Giovanni di Piermatteo Boccati ha recreado en varias ocasiones a la Virgen rodeada de ángeles. La pintura de entonces, con la música tan presente, se asemeja a una cámara de resonancia, como si hubiera sido concebida en los ábsides. La presocrática armonía de las esferas se cristianiza, ahora viene de partir el pan, acaba de terminar la unción de los pies, regresa de Caná, un camello ha pasado por el ojo de una aguja, proviene del grano de mostaza y de la luminosidad vertical de la Ascensión, está suspensa, como Pitágoras la soñó, aunque los ecos lleguen después de los desiertos y el Jordán, después de Lázaro y el rico epulón. Las manos maestras de Boccati entienden bien lo aéreo.
Ha nacido en Camerino, que está asentado en un cerro, en las Marcas, entre el Adriático y los Apeninos umbros. De allí, o de un pueblo cercano, es también Giovanni Angelo d’Antonio. Peregrina por las iglesias y conventos donde los ilustres han plasmado su trabajo. En sus viajes, Boccati ha llegado a Perugia y Florencia, no ha dejado el camino hasta visitar Padua y Venecia.

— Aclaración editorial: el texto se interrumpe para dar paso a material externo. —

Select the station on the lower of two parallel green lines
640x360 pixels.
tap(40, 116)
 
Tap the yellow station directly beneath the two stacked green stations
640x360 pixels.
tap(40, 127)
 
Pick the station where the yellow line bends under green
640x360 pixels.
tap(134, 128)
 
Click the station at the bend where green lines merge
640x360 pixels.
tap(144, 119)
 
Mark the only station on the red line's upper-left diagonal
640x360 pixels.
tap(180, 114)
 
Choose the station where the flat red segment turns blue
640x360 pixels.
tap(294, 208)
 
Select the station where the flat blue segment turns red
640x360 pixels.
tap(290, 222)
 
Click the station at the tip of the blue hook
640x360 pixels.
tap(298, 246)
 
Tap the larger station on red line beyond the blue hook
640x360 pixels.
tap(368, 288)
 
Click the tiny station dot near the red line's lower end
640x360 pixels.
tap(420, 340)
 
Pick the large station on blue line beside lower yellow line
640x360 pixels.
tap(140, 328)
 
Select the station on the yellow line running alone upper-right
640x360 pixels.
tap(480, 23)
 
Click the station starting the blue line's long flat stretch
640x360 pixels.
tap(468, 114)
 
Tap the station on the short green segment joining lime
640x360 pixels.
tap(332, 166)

Son días de estudio, de copia y de acercamiento a un arte que ya no parece del mundo, como la música. Lo atrae la manera de hacer de Filippo Lippi, lo llama Bartolomeo di Giovanni Corradini, al que conocen como Fra Carnevale. Lo hierático de Giovanni Francesco da Rimini lo toma como una elección de silencio. Halla enseñanzas también en Gentile da Fabriano. Lo conmueven Donatello y Agostino di Duccio en la escultura, Paolo Uccello lo hipnotiza, pero quizá ninguno como Domenico Veneziano. Si el destino quiere que sea así, se debe a su amor por la quietud de las formas del gótico tardío, que todavía brilla entre los maestros del norte.
Domenico Veneziano nunca olvida a los flamencos; Boccati no pinta sin ellos. Mira a Van Eyck, sobre todo.
En la Virgen de los ángeles músicos, arriba a la derecha, encima del pedestal labrado, un arpa gótica. Tras el ángel que la tañe hay un gaitero y otro que toca el rabel. Detrás, los cantores. Justo en paralelo al arpista, enfrente, el ángel del laúd afina una cuerda. Le siguen más seres alados: uno percute el pandero; el otro, los címbalos.
El laúd es de caja pequeña, común entonces, con las duelas muy abombadas, con un mástil ancho y corto en proporción al cuerpo. Un ángel de Melozzo da Forlì, sobre un fondo de limoneros, tiene en sus manos un ejemplar muy parecido, evolución del que pintó, en el siglo anterior, Simone Martini en La vida de san Martín, donde el músico lo pulsa con la pluma sujetada entre los dedos índice y medio.